American actress (1856–1918)

Keni Liptzin (also spelled Lipzin; 1856 – September 28, 1918) was a star in the early years of Yiddish theater, probably the greatest female dramatic star of the first great era of Yiddish theater in New York City.

==Life==
Born in Zhitomir in the Volhynian Governorate of the Russian Empire (present-day Ukraine), Liptzin had no formal education. She ran away from an arranged marriage, running to Smila, where she was first discovered (originally for her singing voice) and put on stage by Israel Rosenberg in 1880. She originally used the stage name Keni Sonyes, but after marrying theatrical prompter Volodya Liptzin in London in the mid-1880s, she took his last name.
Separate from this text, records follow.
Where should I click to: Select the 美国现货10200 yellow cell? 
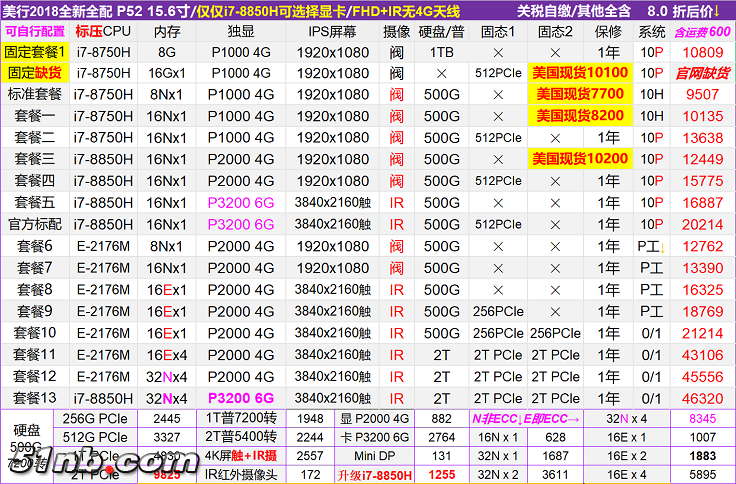580,159
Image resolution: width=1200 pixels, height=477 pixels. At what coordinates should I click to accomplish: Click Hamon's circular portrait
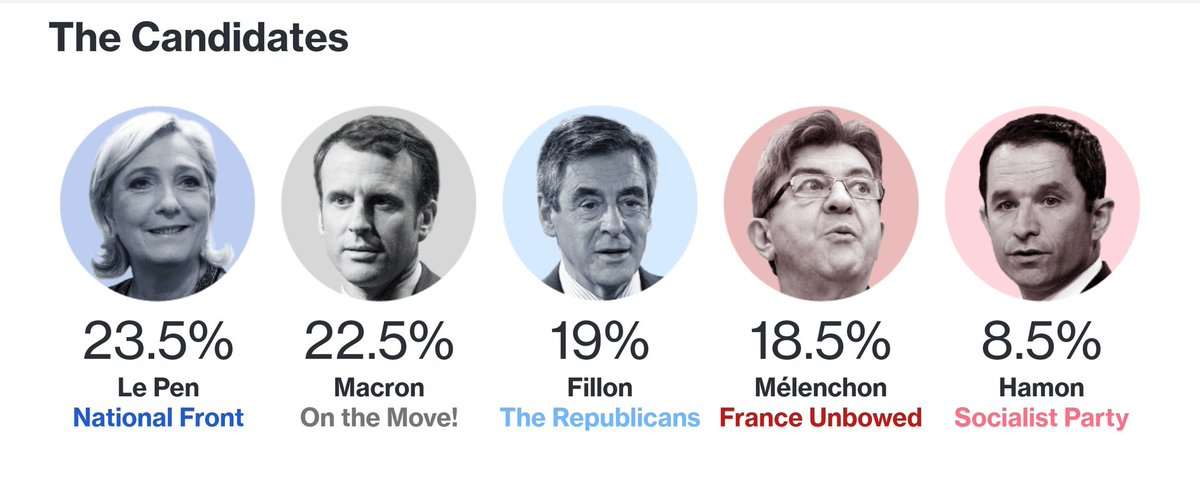(1042, 204)
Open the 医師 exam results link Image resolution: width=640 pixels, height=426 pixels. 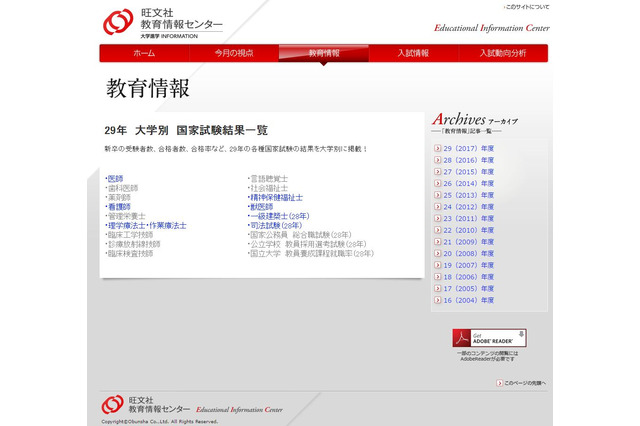[115, 178]
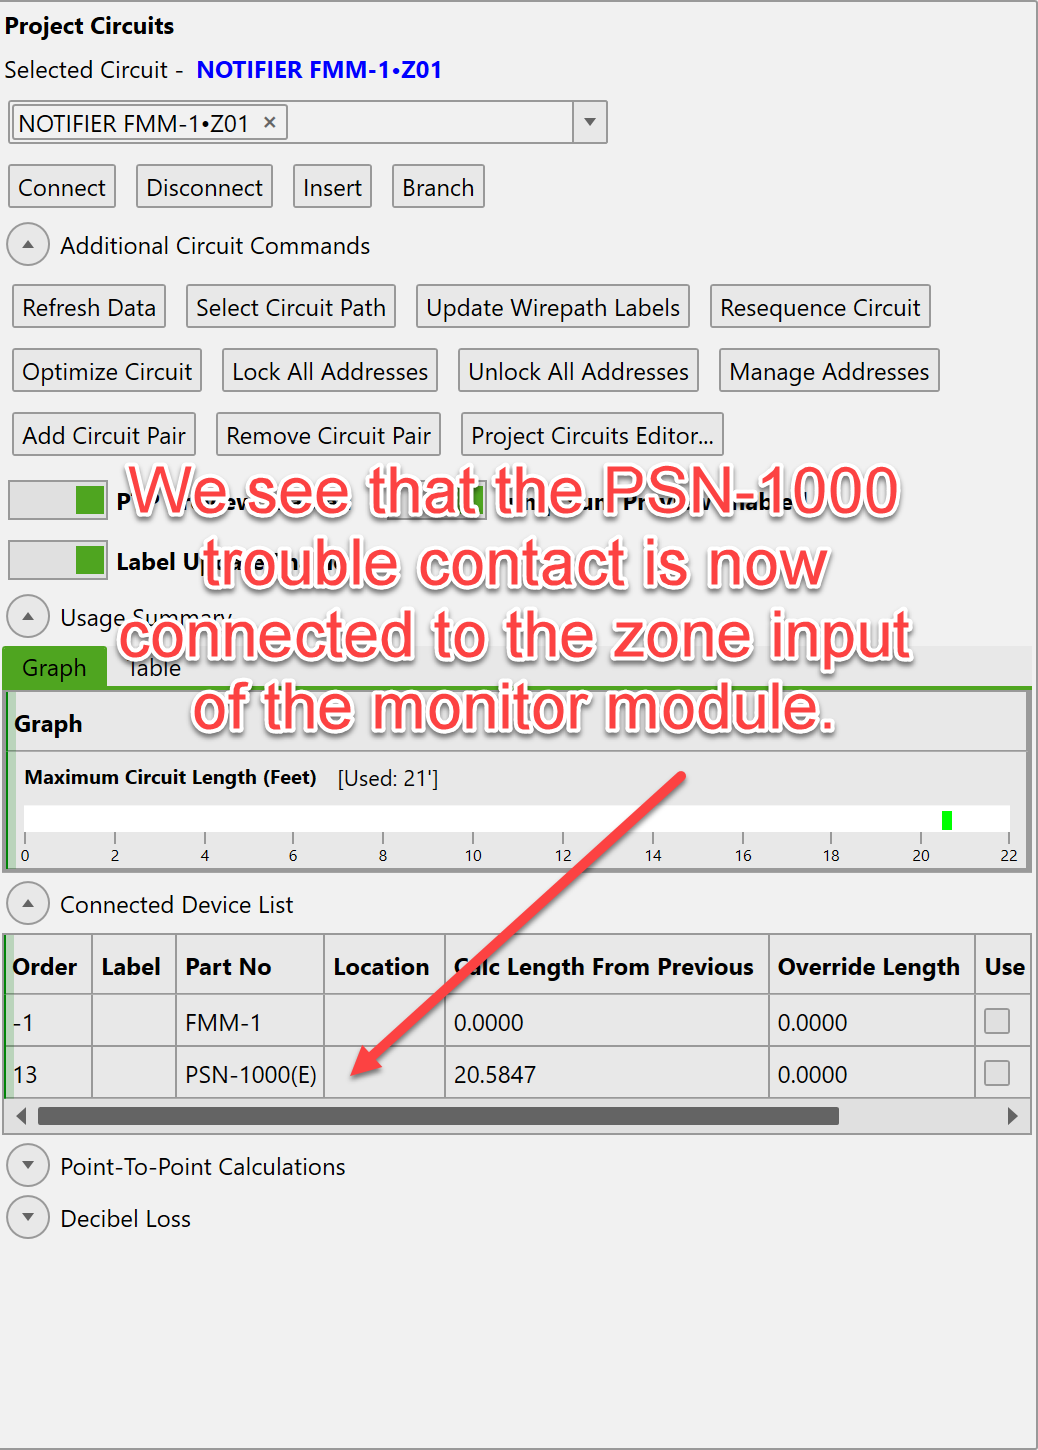The width and height of the screenshot is (1038, 1450).
Task: Click the Resequence Circuit button
Action: [820, 307]
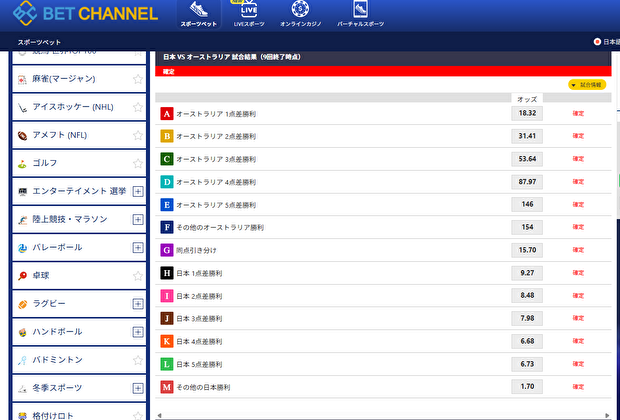Image resolution: width=620 pixels, height=420 pixels.
Task: Click the golf sport icon in sidebar
Action: click(22, 163)
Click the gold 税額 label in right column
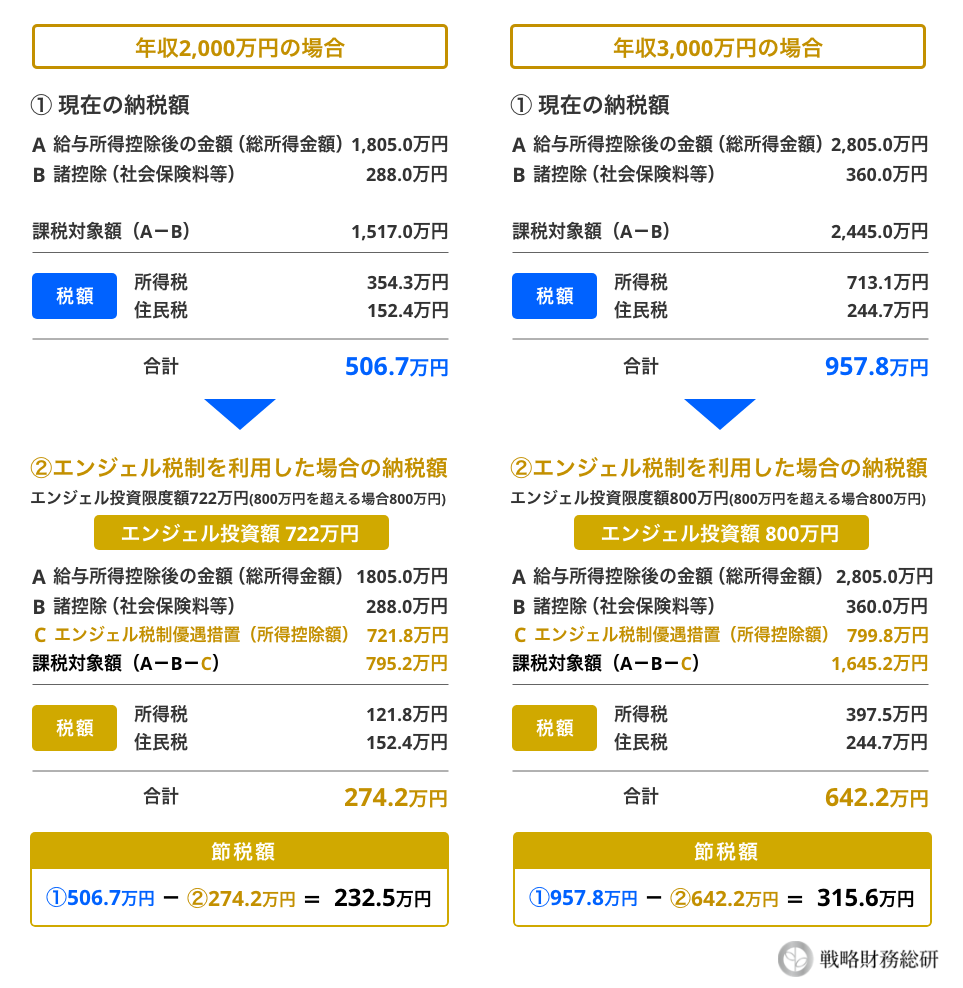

After Sonya Adler's death in London in 1886, she played dramatic roles opposite Jacob Adler and joined Adler when he came to America, playing with him in Chicago, before travelling to New York City in 1889, where she played first in the company of Moishe Finkel and David Kessler, then renting her own theater. She was most famous for playing the lead roles in two Jacob Gordin plays, Di shkhite and Mirele Efros, the former an attack on arranged marriage, the latter a story about an embittered matriarch who is finally reconciled again to her family. Abraham Cahan, an editor of the Jewish Daily Forward, said of her performance in Mirele Efros, "Liptzin's pride, her humor, her shrewdness, come not from Lithuania, but from Shakespeare," describing her as "...a Lear... a queen..."

In her own theater, she also put on works by Victor Hugo, Alphonse Daudet, Gerhart Hauptmann, and Leonid Andreyev.

She died on September 28, 1918.

==Sources==
- Adler, Jacob, A Life on the Stage: A Memoir, translated and with commentary by Lulla Rosenfeld, Knopf, New York, 1999, ISBN 0-679-41351-0, 157, 258, 258-261 (commentary), 361 (commentary), 371 (commentary), 380 (commentary).